Cities Go After America’s Biggest Slumlords

Sep 3rd, 2012 by stuartbramhall in The Global Economic Crisis

slumlord

According to the Los Angeles city attorney, the two biggest slumlords in California are US Bank and Deutsche Bank. US Bank (aka US Bancorp) is the fifth largest bank in the US and Deutsche Bank the fourth largest bank in the world. Both acquired thousands of foreclosed properties in the 2007-2008 economic crash. Of 620,000 foreclosed Los Angeles properties (down from one million a year ago), 25% have been empty longer than two years and 11% have been vacant longer than three years. Especially in neighborhoods with large numbers of foreclosed vacant homes, the empty homes attract squatters and vandals, leading to increased criminal activity and declining property values.

Los Angeles Sues US Bank and Deutsche Bank

Despite numerous complaints by city authorities and advocacy groups, the failure of US Bank and Deutsche Bank to maintain their vacant properties remains a major problem. In May 2011 Los Angeles prosecutors filed a civil complaint against Deutsche Bank. The suit seeks a court order for Deutsche Bank to clean up 2,000+ Los Angeles properties (in compliance with the city’s municipal code), as welling as paying a $2,500 per day penalty, plus restitution,  for each code violation. This could add up to a major chunk of change, given the US Justice Department is suing Deutsche Bank for more than $1 billion for allegedly lying in arranging for federal insurance for faulty mortgages.

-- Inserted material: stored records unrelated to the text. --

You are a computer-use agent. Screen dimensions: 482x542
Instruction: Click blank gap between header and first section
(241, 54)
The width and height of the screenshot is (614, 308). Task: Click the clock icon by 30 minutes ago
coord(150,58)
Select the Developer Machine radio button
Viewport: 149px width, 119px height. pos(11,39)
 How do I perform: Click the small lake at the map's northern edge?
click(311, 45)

Milwaukee, Cleveland, Atlanta, Baltimore and other cities have also made repeated complaints to Deutsche Bank over their failure to maintain vacant foreclosed homes in these cities – despite billions of dollars in profits the German bank posted last year.

In July 2012 Los Angeles city attorneys filed a similar lawsuit against US Bank. The suit also accuses the bank of charging tenants excessive rent for rental units in foreclosed properties, using underhanded tactics to evict them and allowing utility and water to be cut off for extended periods.

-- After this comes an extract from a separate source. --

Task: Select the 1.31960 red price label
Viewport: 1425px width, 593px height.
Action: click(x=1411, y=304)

US Bank and Deutsche Bank Pass the Buck

Both US Bank and Deutsche Bank claim that the mortgage servicer, not the trustee (themselves) is responsible for maintaining foreclosed properties. They claim they are merely trustees for bond holders, who are the actual owners of the toxic mortgages and thus the foreclosed property. I doubt the courts are likely to agree, given that the banks are listed as the owners on the property deeds. Both US Bank and Deutsche Bank took over many of these bad mortgages from failed banks they bought out and merged with following the economic crash. However prior to 2008, both played a major role bundling their own risky subprime mortgages into worthless bonds and selling and trading them to unsuspecting bondholders.

How Other Cities Deal with Slumlord Banks

Two other southern California cities, Fontana and Ontario, have a controversial plan to help residents whose homes are underwater by using eminent domain to seize and restructure mortgages. Oakland has a municipal ordinance that requires banks to register, inspect and maintain homes in foreclosure. Cleveland has persuaded lenders to demolish vacant houses by establishing a “land bank.” The land bank agrees to assume ownership of a property provided the lender pays to knock it down. The Cuyahoga County Land Bank now has some 700 demolitions pending, with Bank of America, Citibank, Wells Fargo and other lenders committed to paying between $3,500 and $7,500 per house.

With the thousands of homeless Clevelanders sleeping in the freezing cold every winter, you have to question the moral integrity of policy makers who opt for demolishing foreclosed homes that could be used to house them.

Baltimore Sues Eight Banks Over LIBOR

Baltimore has sued eight banks over the London Interbank Offer Rate (LIBOR) scandal (Bank of America (BAC), Barclays (BCS), Citibank (C), HSBC (HBC), J.P. Morgan (JPM), Lloyds (LYG), UBS (UBS), and  WestLB (Westdeutche Landesbank – insolvent and dissolved as of June 2012). This is in addition to criminal prosecutions the federal government has brought against these banks for fraudulently colluding to keep LIBOR artificially low. City officials maintain that the arbitrarily low rates caused Baltimore to lose massive amounts of money they (like many cities) had invested in credit default swaps.

Holding Banks Accountable

It’s refreshing to see cities go after the big banks, especially in view of Obama’s reluctance to prosecute them over a systematic pattern of fraud and criminal behavior. It’s high time someone held them accountable for wrecking the world economy. Where the feds have pursued prosecution, they have let banks off with a slap on the wrist. I have a feeling cities won’t be quite so forgiving. Cities and states aren’t allowed to run deficits, and the 2008 banking collapse has forced many of them to slash essential public services – laying off teachers and cops, closing schools and clinics, and even suspending street lighting and maintenance.

With all funky accounting banks engage in, you wonder how many, if any, will remain solvent once the courts finish with them.